Kış mevsimini yaşadığımız ocak ayı sonlarında bu yazıyı yazmak istedim. Hayatımda en çok izlediğim filmlerden birisi, bir kez daha aklıma gelmişti. Film, her izleyişimde 3 saat 16 dakikada değil de, sanki 3 saniyede bitiveriyordu benim için. Oyunculuklar, çekimler, diyaloglar, atmosfer, her şeyiyle harikaydı. Gelin Nuri Bilge’nin baş yapıtlarından biri olan Kış Uykusu’nu inceleyelim…

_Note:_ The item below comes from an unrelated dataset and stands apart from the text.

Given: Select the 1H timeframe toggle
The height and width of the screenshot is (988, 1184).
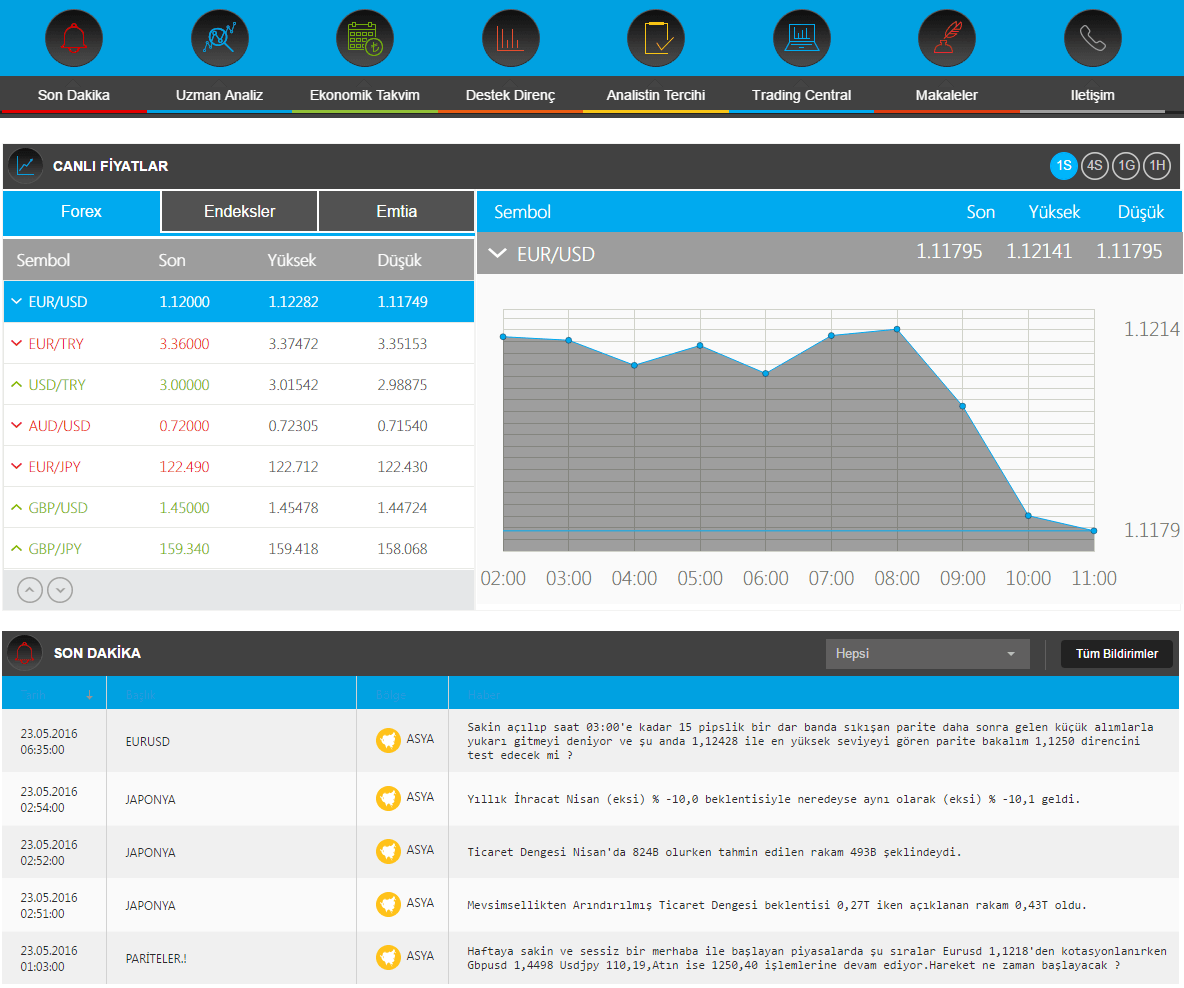Looking at the screenshot, I should pyautogui.click(x=1157, y=165).
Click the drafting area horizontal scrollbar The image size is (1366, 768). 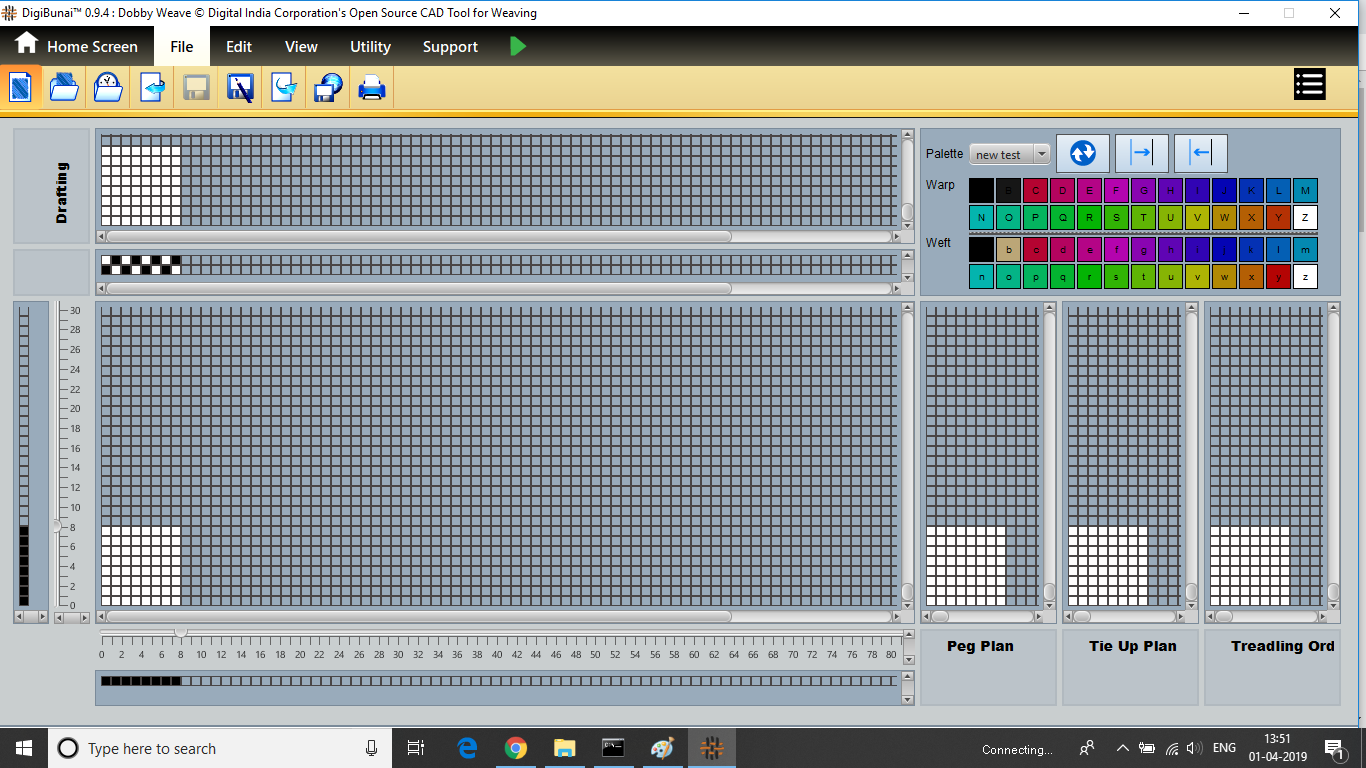418,237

Aydın, Kapadokya’da babasından kalan oteli işleterek eşi, kız kardeşi ve oteldeki 2 yardımcısıyla hayatını sürdüren, yerel bir gazeteye yazılar yazan, kendi halinde bir adamdır. Gençliğinde 25 sene tiyatro yapmıştır ve artık işlettiği otelinde kabuğuna çekilmiştir. Eşi, kendisinden oldukça genç Nihal(Melisa Sözen)’dir. Nihal’in mesleği yoktur, evlenip otelde eşine ve çevre okullara yardım etmeyi tercih etmiştir. Aydın’ın kız kardeşi Necla(Demet Akbağ) ise Aydın’dan oldukça zıt bir karaktere sahip, Aydın’a oldukça sivri eleştiriler yapan bir kadındır. Film başında Aydın’ın arabasına bir taş isabet eder. Bu taş, Aydın’ın babasından kalma evdeki kiracılarının oğlu İlyas’tan gelmiştir. Aydın ne olduğunu anlayamaz, şaşırır. Aydın’ın sağ kolu, oteldeki yardımcısı Hidayet(Ayberk Pekcan) çocuğu bulur ve evine geri götürür. Kiracıların aylarca kira ödeyemediği ve evlerine icra yollandığı anlaşılır. Filmde çatışmalar bu noktadan sonra başlar. Oteldekileri, Aydın’ın kiracılarını, güzel Kapadokya manzaraları eşliğinde görür, tanırız.
Filmde Nuri Bilge’nin klasik karakter çatışmaları, diyaloglar eşliğinde son derece eşsiz şekilde verilir. Aslında bu filmdeki her karakterden ayrı bir film çıkabilir. Aydın, halka yardım etmeyi sözde kendine görev edinmişse de film içerisinde görülür ki aslında ettiği yardımlar tamamen laf olsun diyedir, halkı kendisinden uzak tutmak içindir. “Alın işte yardımınızı da ettim, daha ne yapayım” lafının canlı kanıtıdır Aydın. Okumuş birisidir ve okumamışları alttan alta ezer. Gençleri, yaşlıları, köylüleri, şehirlileri; kısacası kendisi gibi olmayan herkese alaycı bir tutumla yaklaşır. Eşi Nihal, bu evliliğin pişmanlığını yıllardır yaşamaktadır. Aydın’ı “seviyor” diyemesek de, senelerce ondan ayrılmamıştır. Aydın’ın kız kardeşi Necla ise eski kocasından ayrıldığı için pişmandır. Kocasında hata bulmasına rağmen onu özlemeye başladığını fark eder. Yani aslında her karakter, bulunduğu konumdan memnun olmadığı halde kılını kıpırdatmaz ve sadece oturduğu yerden insanları, ailesini eleştirir durur.
Kış Uykusu, aydın-toplum, köylü-şehirli, zengin-fakir çatışmasını karakterler ve diyaloglar üzerinden son derece pürüzsüzce işlemiştir. Arka planda çalan Schubert’in harika melodisi, karlı Kapadokya manzaraları ve ikili diyalogların ustaca yazılmışlığı. Kesinlikle izlenmesi gereken bir film. 10/10 vermeyi abartı bulabilirsiniz, ancak ben verdim gitti bile.